Crappy. Nothing new. It's 5:30am and I've been up for over an hour. I woke up to my knee hurting so bad, I don't even know how I slept through it in the first place. I didn't have my heating pad with me and they didn't have any heat-cream, so I took a couple ibuprofens, wrapped my blanket around my leg, and set my other leg on top just to get it really warm so it would stop aching. I'm pretty sure it's all arthritis, my knees have been this way for the last few years now and applying heat always works like a charm.
Also, the other thing that kept me up was a conversation I had yesterday with my cousin. It didn't upset me at all yesterday since it occurred because I put it out of my mind. Right before falling asleep last night though I couldn't stop thinking about it and I still can't. She was pissed off because apparently my mother called her the other day and talked to her about how she's been treating me since we got here. She told me she "was never giving me a hard time," that she's "trying to get me to laugh because I'm too serious." *Hang on, let me just go over to this random brick wall and smash my head against it*
Seriously, what in the hell kind of logic is that? It isn't. Insulting me to my face and then telling me you're not insulting me? Then she continued to tell me that, "When people insult me, I just laugh. That's what I'm trying to get you to do." No, that's NOT me and it never WILL be me. Ever. Don't ever give me that crap. I pretty much ignored most of the conversation until that point. I just told her to stop trying and to leave me alone. Surprisingly she didn't flip out, she shut her mouth and left me alone.

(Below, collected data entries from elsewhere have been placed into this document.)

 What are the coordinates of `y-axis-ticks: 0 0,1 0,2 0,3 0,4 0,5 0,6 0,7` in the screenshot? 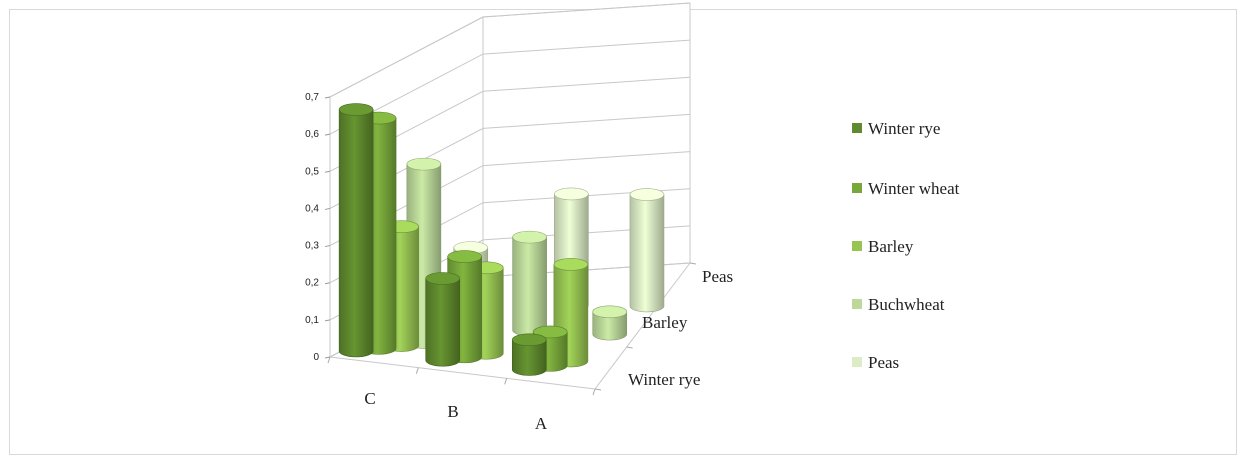 It's located at (318, 228).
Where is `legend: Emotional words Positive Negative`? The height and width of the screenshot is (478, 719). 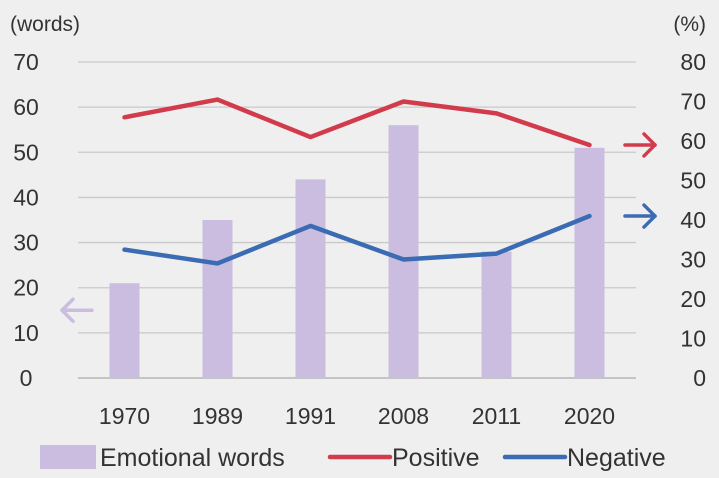 legend: Emotional words Positive Negative is located at coordinates (353, 458).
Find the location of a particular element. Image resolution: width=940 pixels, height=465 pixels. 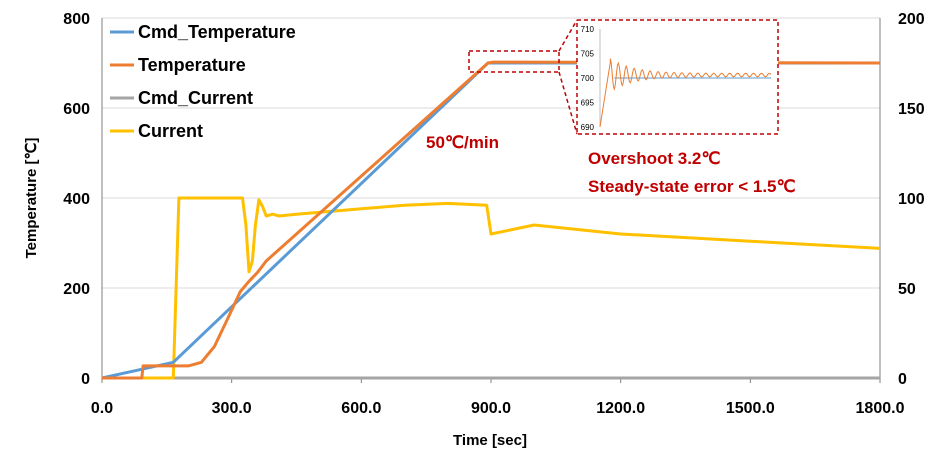

x-tick-label: 600.0 is located at coordinates (361, 408).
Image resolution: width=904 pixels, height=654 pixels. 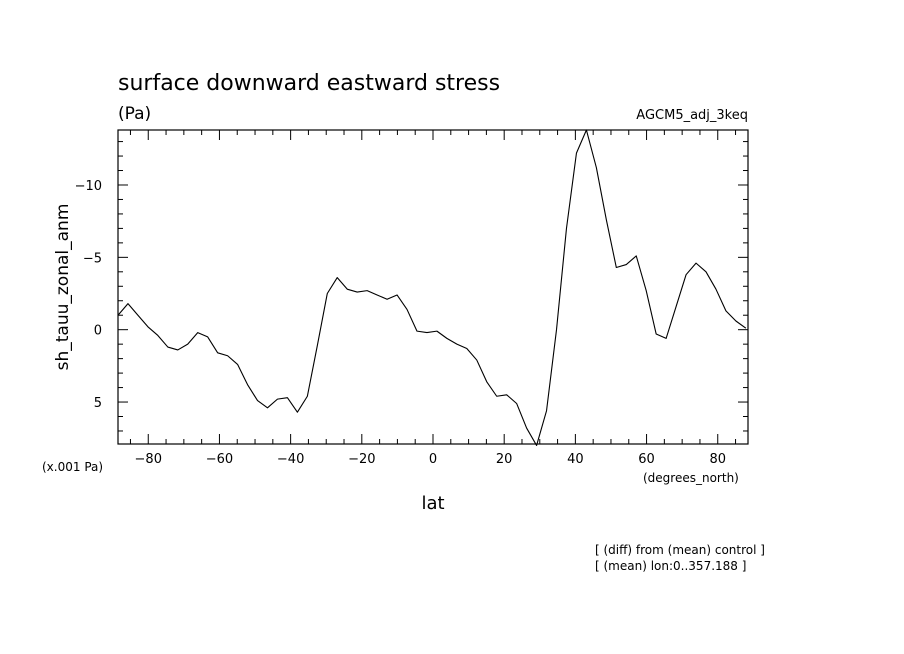 What do you see at coordinates (134, 114) in the screenshot?
I see `chart-units: (Pa)` at bounding box center [134, 114].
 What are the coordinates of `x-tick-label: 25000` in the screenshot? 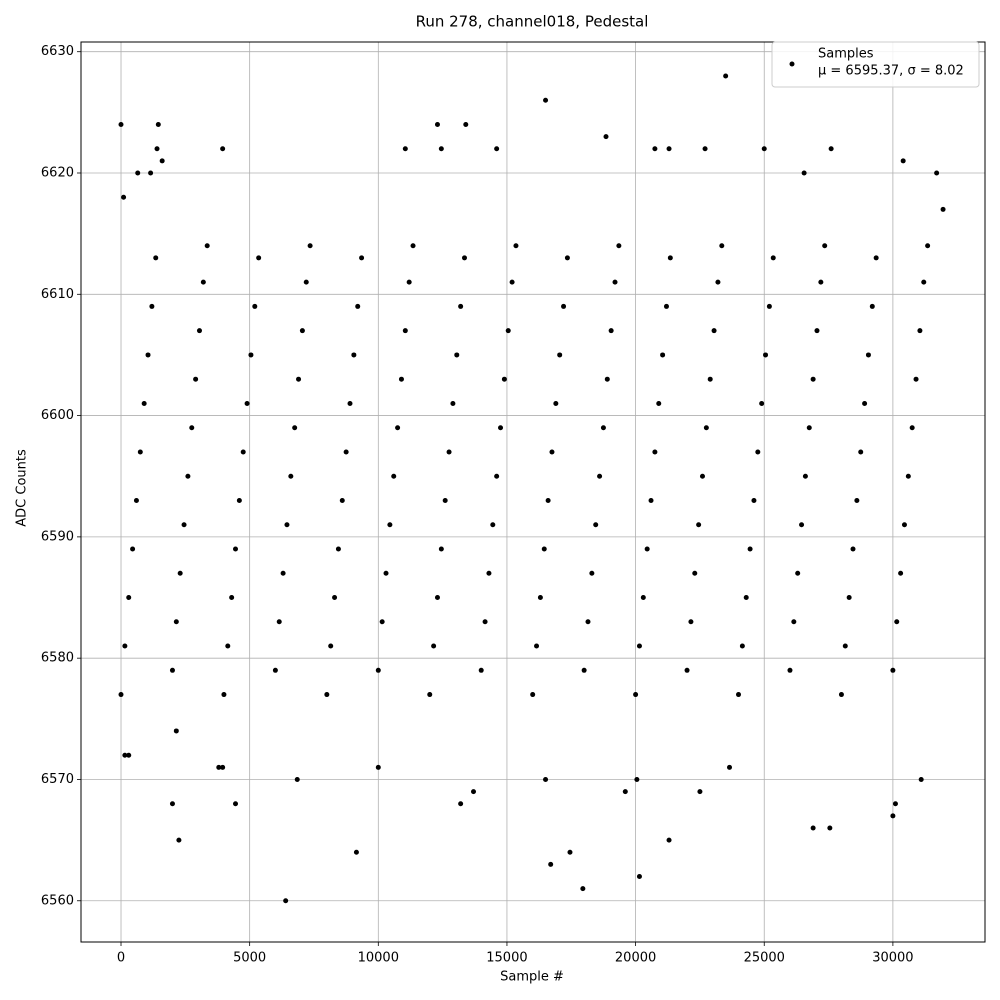 It's located at (764, 958).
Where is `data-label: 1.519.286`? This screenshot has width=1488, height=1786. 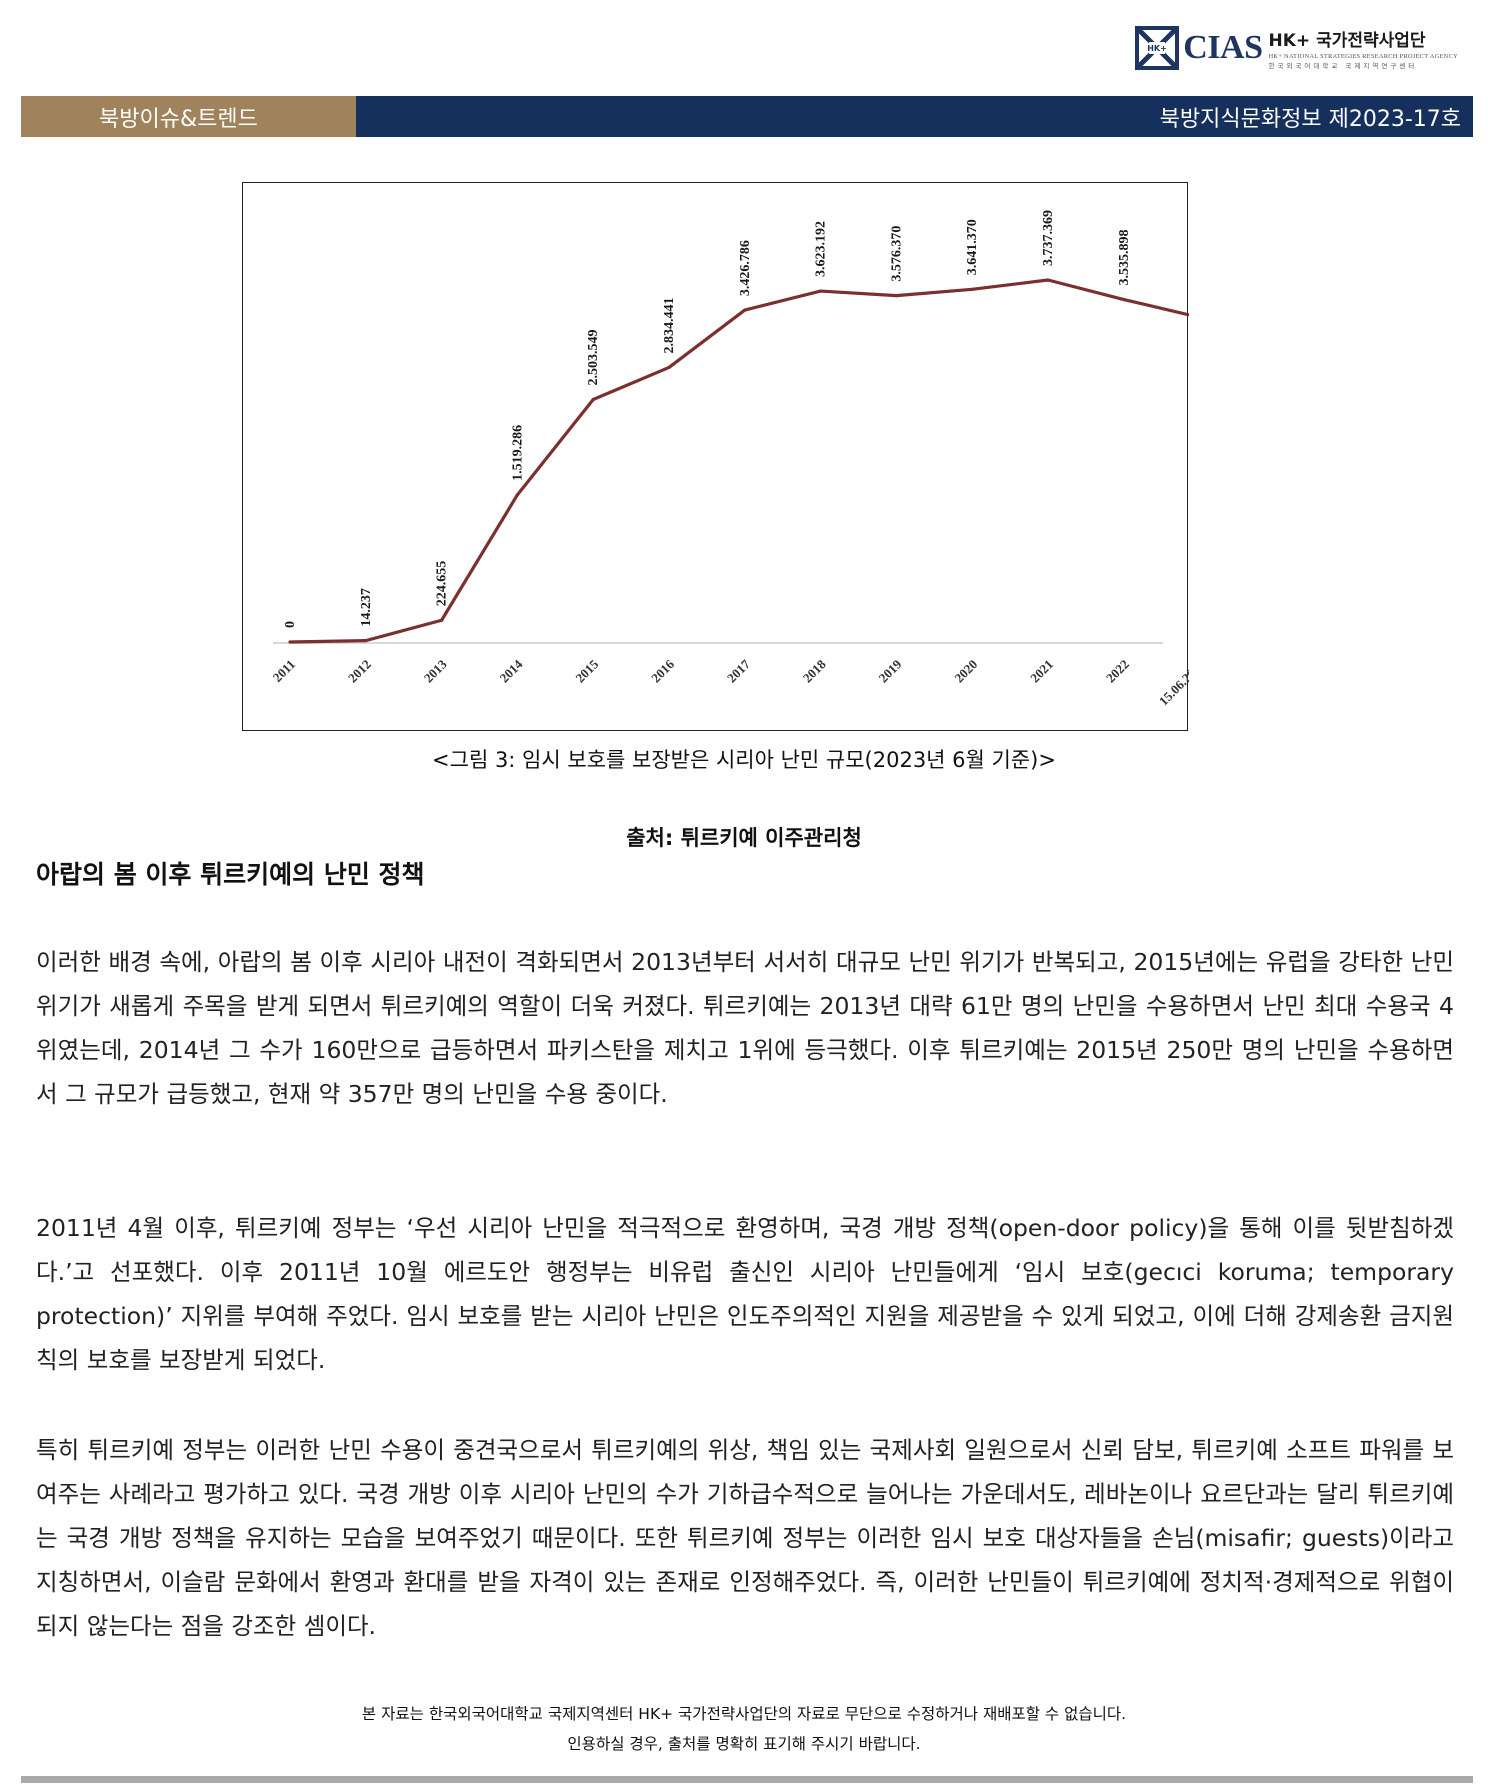
data-label: 1.519.286 is located at coordinates (518, 453).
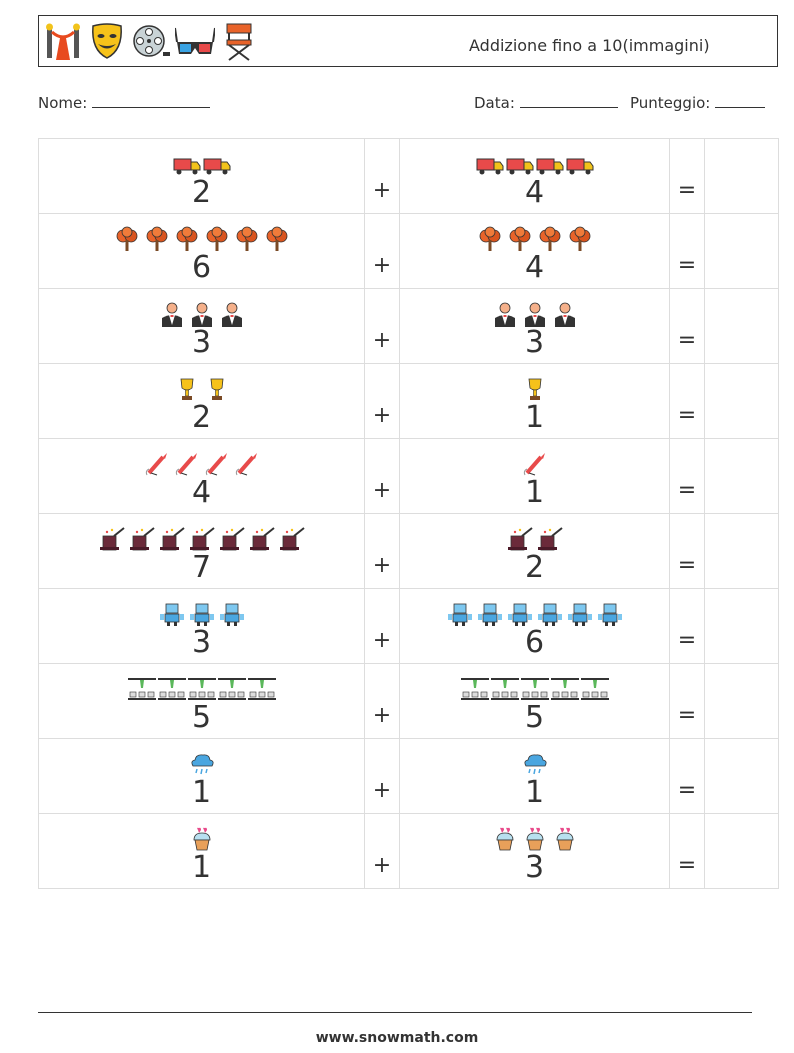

There's a couple things that really got to me though: *her pretty much yelling* "What's wrong with you?! You look like you're about to burst into tears!" and "You're too sensitive." I REALLY hate to say it, but she is right about the second. I AM too sensitive and I hate that about myself. I don't know what to do to change. :
: As insulted as I've been, the anxiety and depression I deal with off and on, and have been for the last 7 years, what am I to do if I can't get help? How am I supposed look like I'm feeling everyday? Depressed? Fake being happy 24/7? I already fake coming across as feeling "okay," I can't do super happy (even if I was really excited I don't convey it physically because that's how I am). I try to not show sadness, I really try my hardest not to, and when I don't I come across as "emotionless" and "cold" and "rude." What??? What am I to do??? How the heck am I supposed to act??? I'm so lost.
This turned out to be a longer rant than expected. Sorry.